— Data provided —

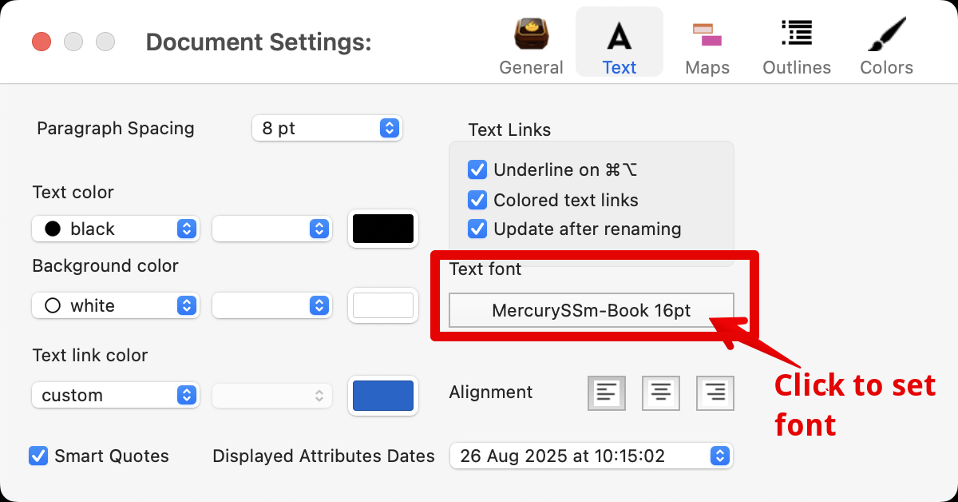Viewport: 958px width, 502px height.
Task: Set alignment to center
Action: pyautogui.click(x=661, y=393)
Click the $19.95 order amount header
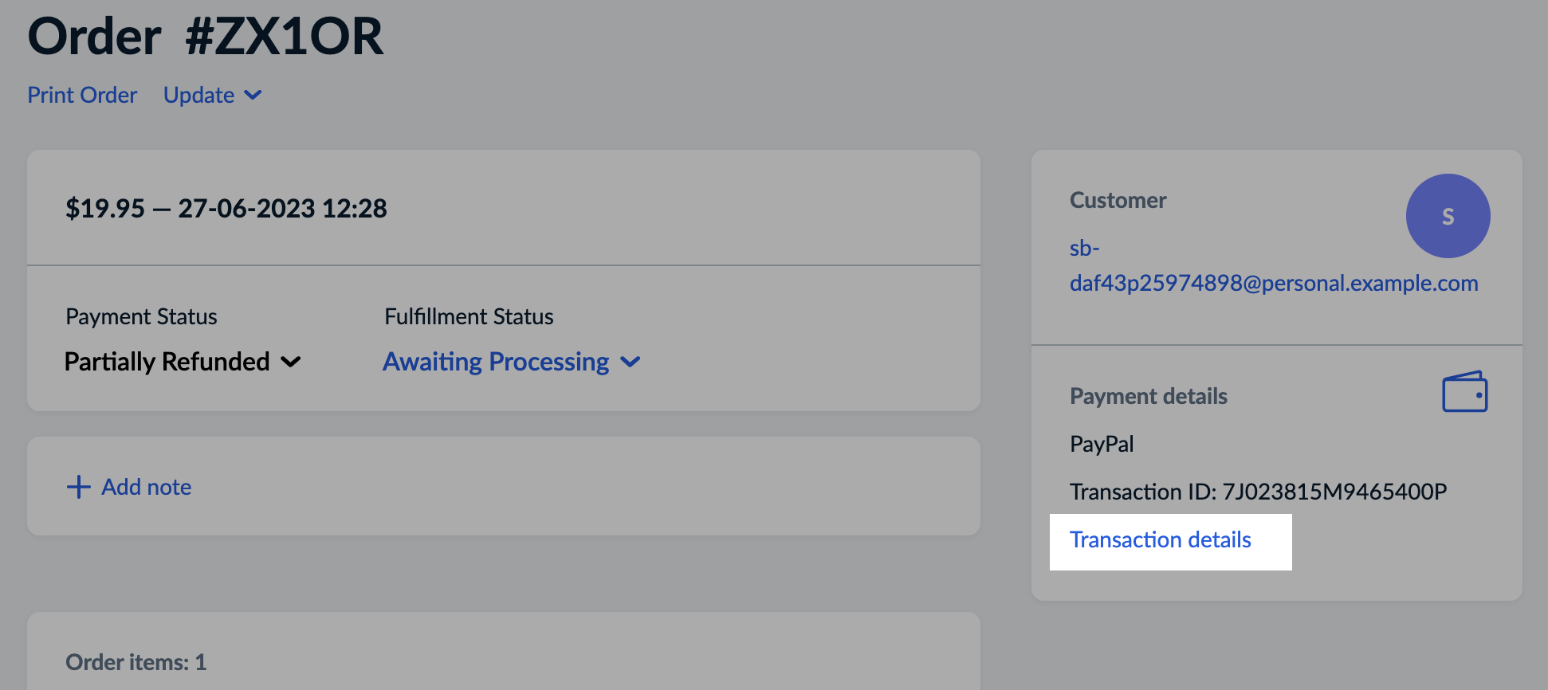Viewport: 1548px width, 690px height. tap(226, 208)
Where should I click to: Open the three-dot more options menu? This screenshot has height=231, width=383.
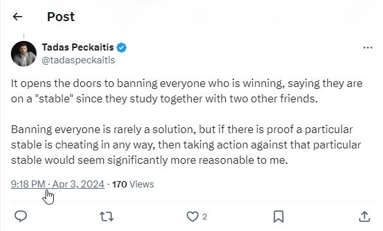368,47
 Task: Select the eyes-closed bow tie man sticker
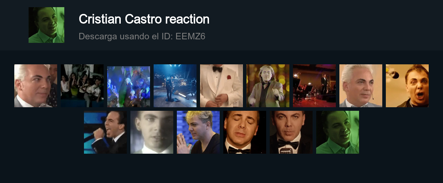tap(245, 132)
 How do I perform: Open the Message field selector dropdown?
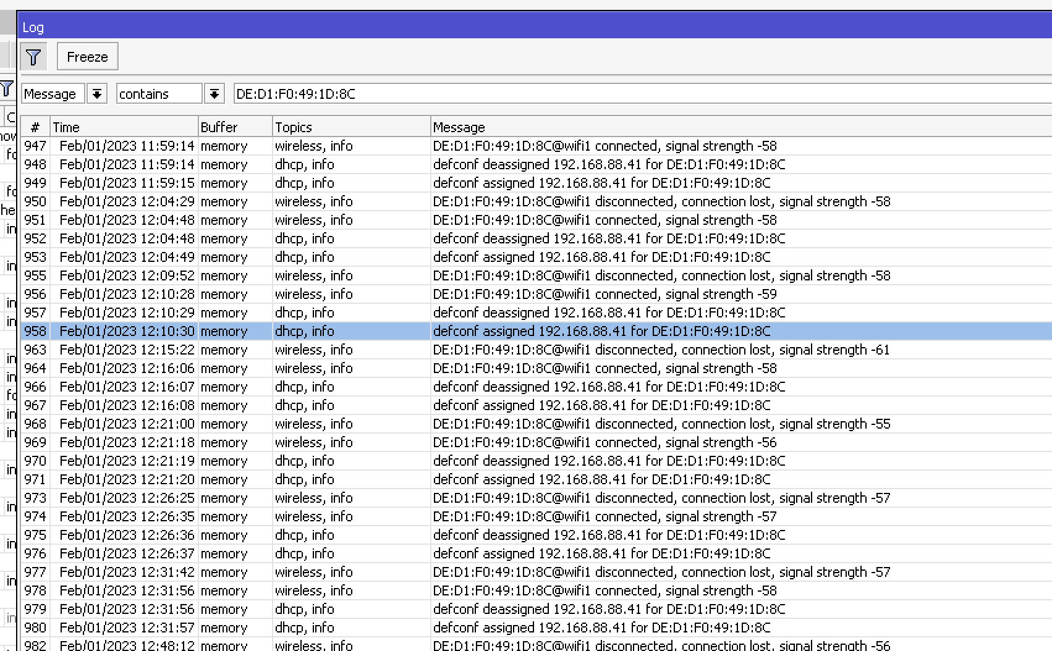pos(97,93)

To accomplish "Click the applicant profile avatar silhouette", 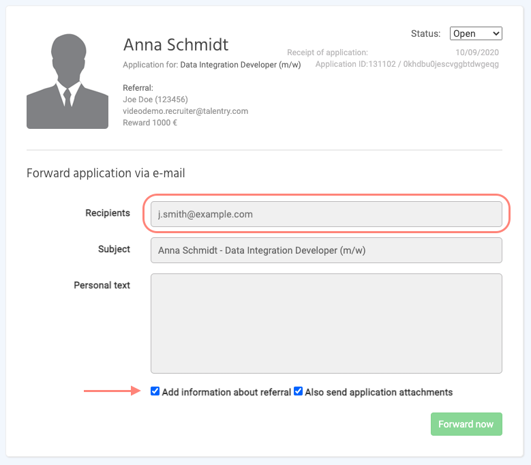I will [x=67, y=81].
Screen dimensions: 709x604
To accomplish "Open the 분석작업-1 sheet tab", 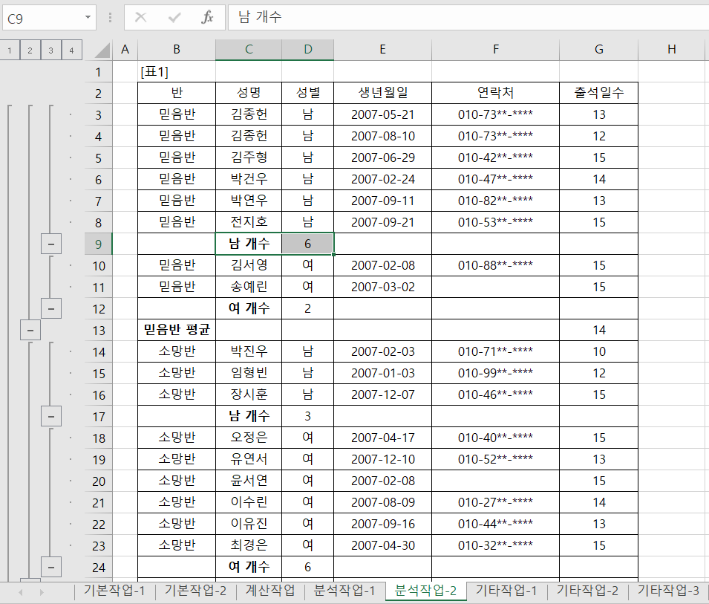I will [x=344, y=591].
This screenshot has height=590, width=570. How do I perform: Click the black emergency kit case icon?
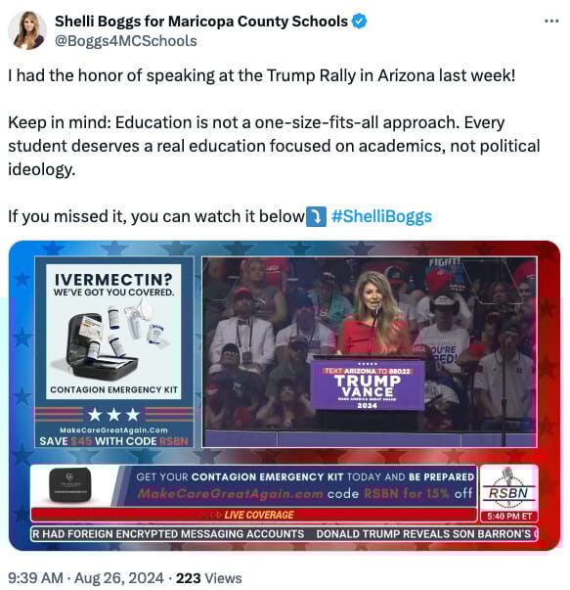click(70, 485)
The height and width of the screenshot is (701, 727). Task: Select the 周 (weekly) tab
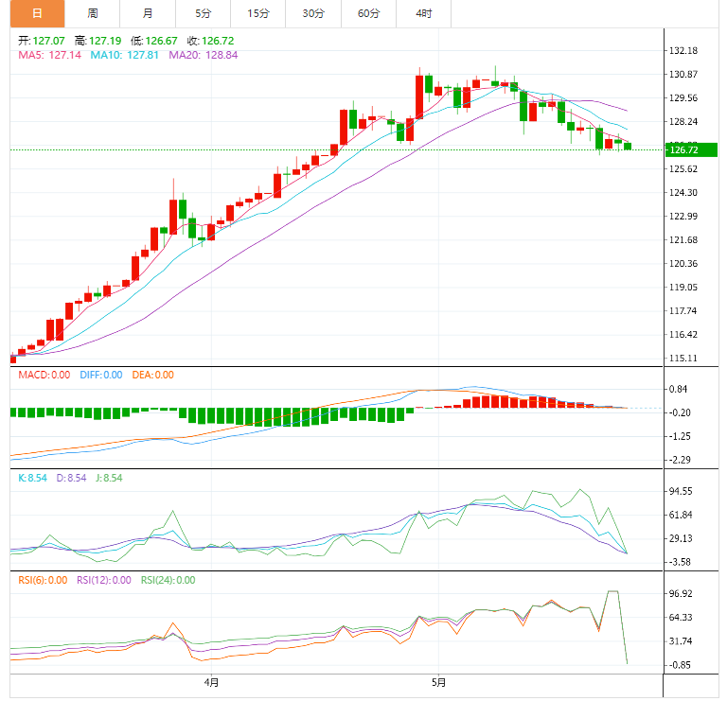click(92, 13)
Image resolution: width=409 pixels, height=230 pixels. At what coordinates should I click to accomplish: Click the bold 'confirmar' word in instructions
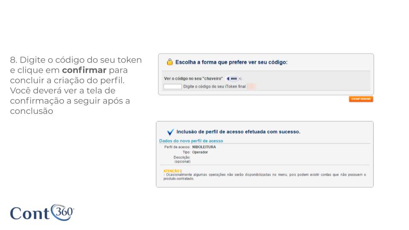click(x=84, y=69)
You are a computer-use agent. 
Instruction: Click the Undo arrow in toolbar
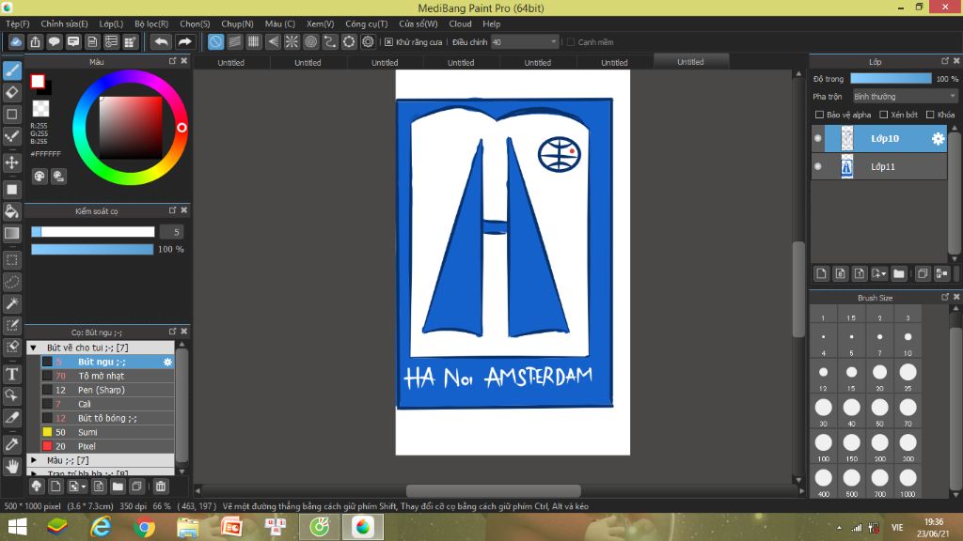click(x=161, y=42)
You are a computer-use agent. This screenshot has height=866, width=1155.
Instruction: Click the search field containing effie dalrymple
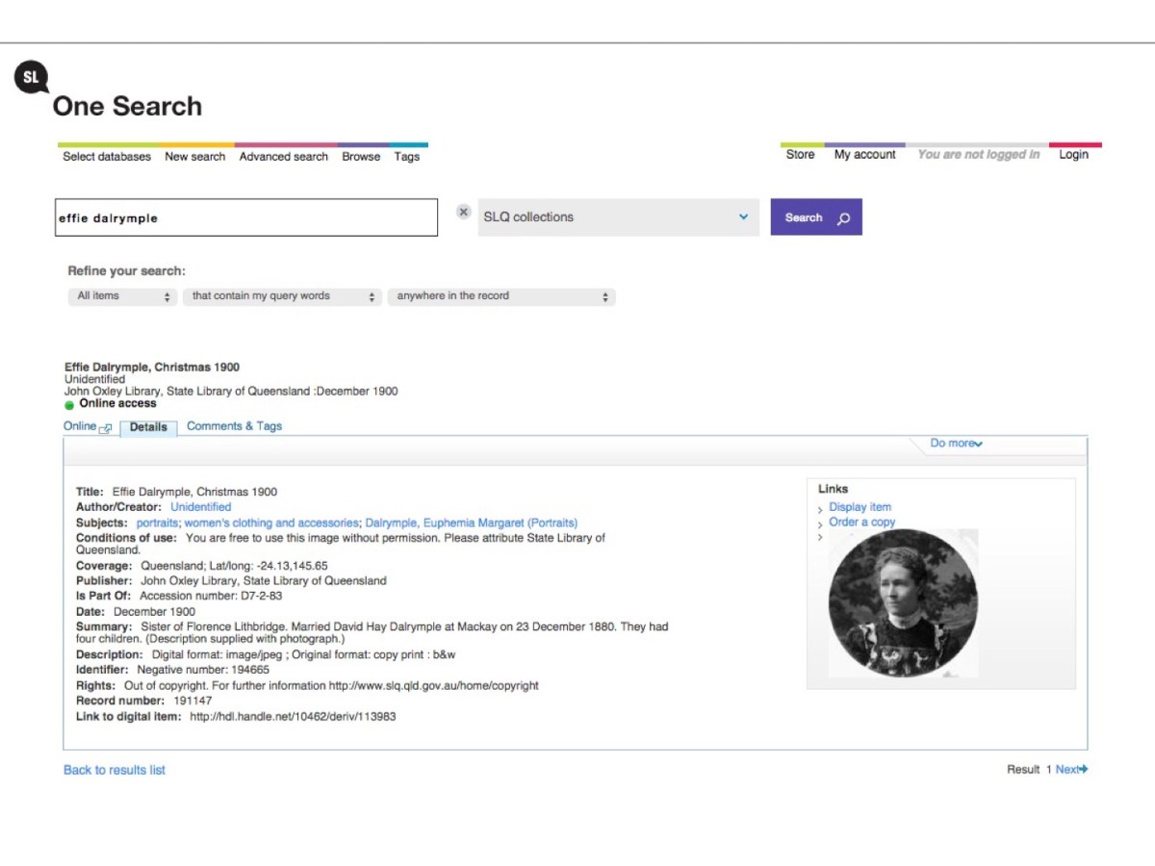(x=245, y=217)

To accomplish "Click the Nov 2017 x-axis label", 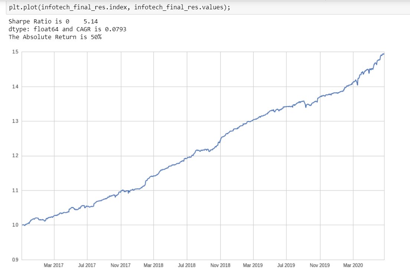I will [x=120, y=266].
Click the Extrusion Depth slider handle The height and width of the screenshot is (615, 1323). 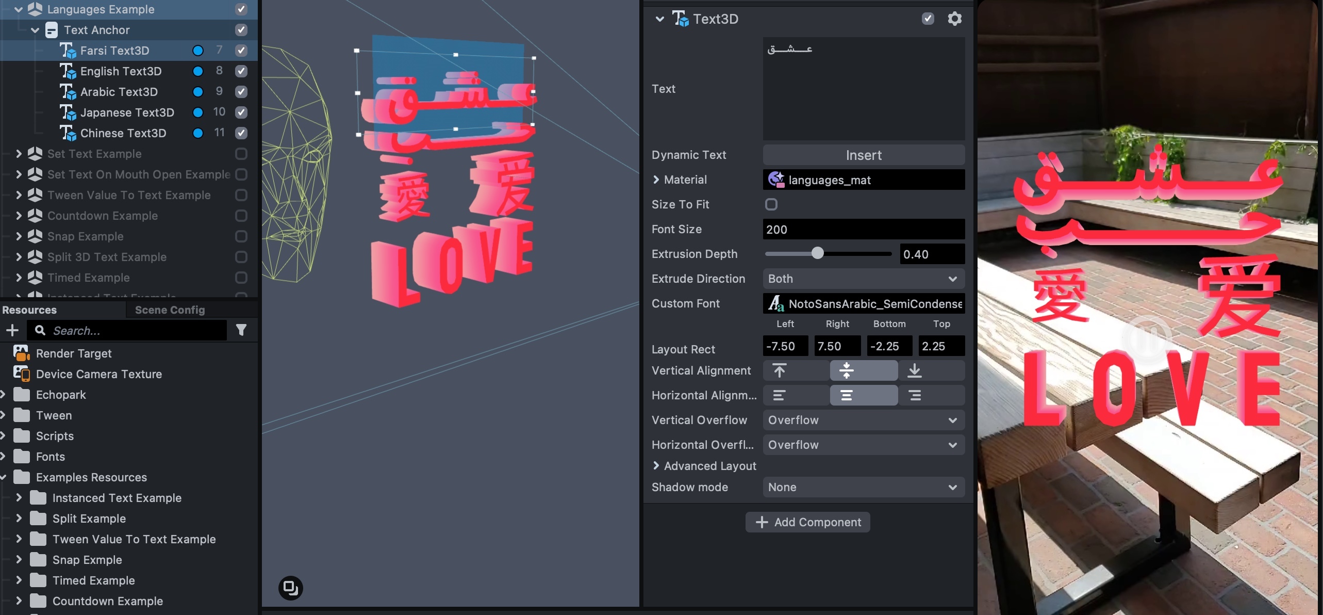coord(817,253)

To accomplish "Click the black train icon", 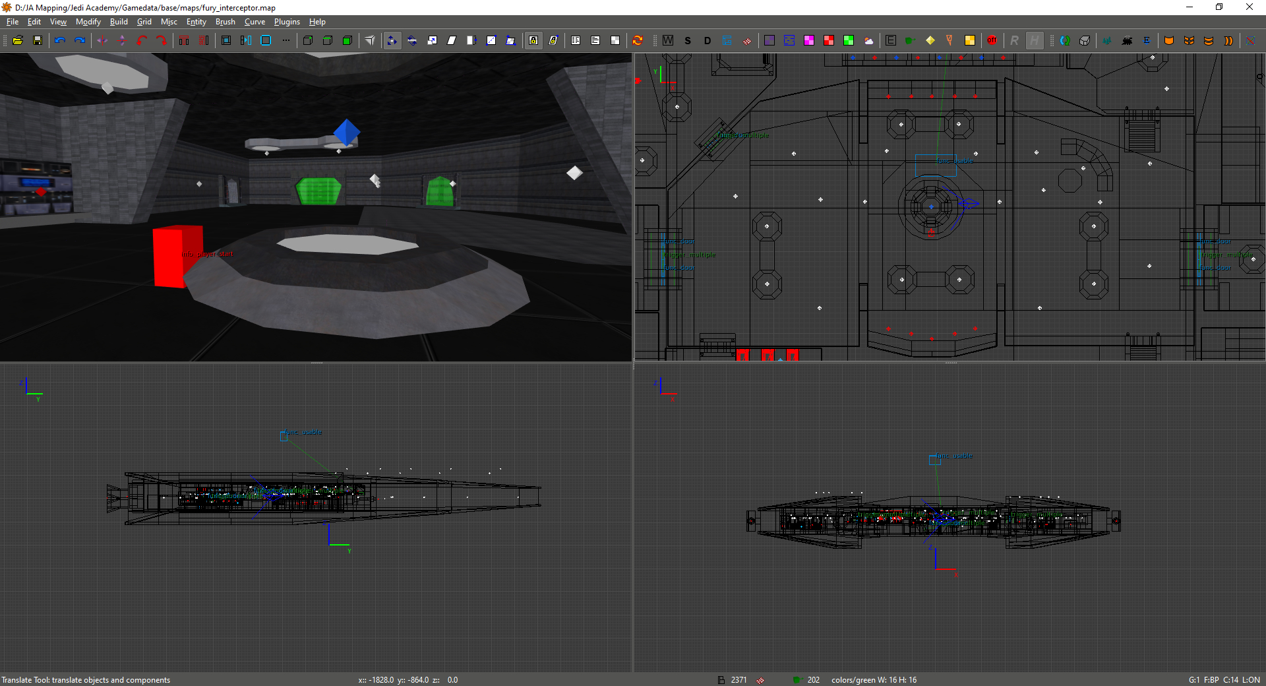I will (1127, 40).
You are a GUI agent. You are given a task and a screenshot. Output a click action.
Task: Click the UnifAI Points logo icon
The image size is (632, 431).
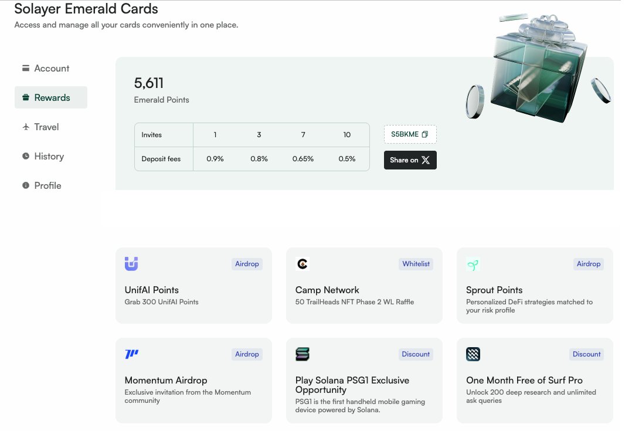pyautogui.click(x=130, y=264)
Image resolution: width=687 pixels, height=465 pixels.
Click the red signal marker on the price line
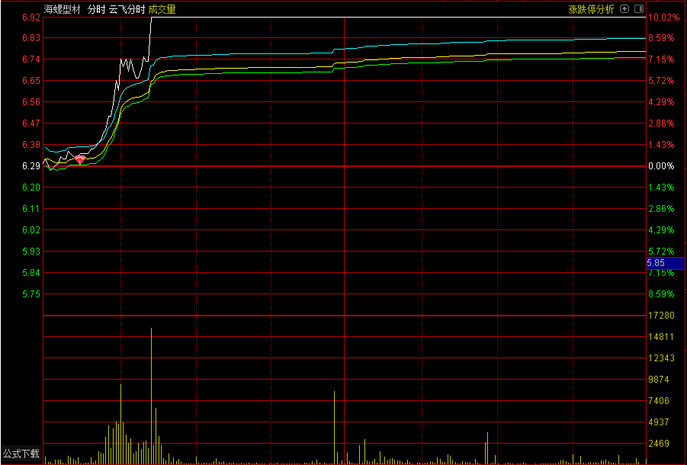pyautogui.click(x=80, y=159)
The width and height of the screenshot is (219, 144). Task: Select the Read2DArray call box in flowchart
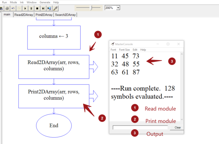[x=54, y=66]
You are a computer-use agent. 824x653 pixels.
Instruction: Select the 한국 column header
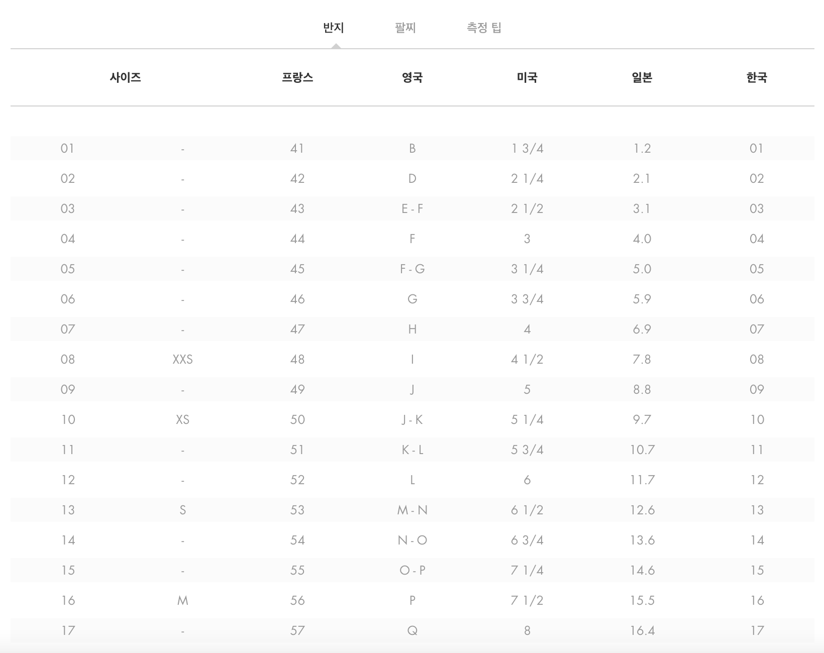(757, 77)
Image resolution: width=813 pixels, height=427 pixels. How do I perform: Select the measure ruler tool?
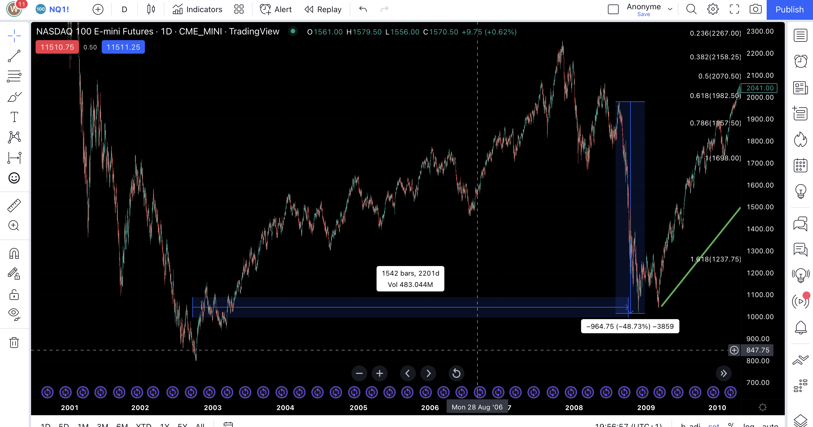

— What to work on —
Count the lines in the entries above that contain the word "agent", and reply with the number alone.

— Right answer —
4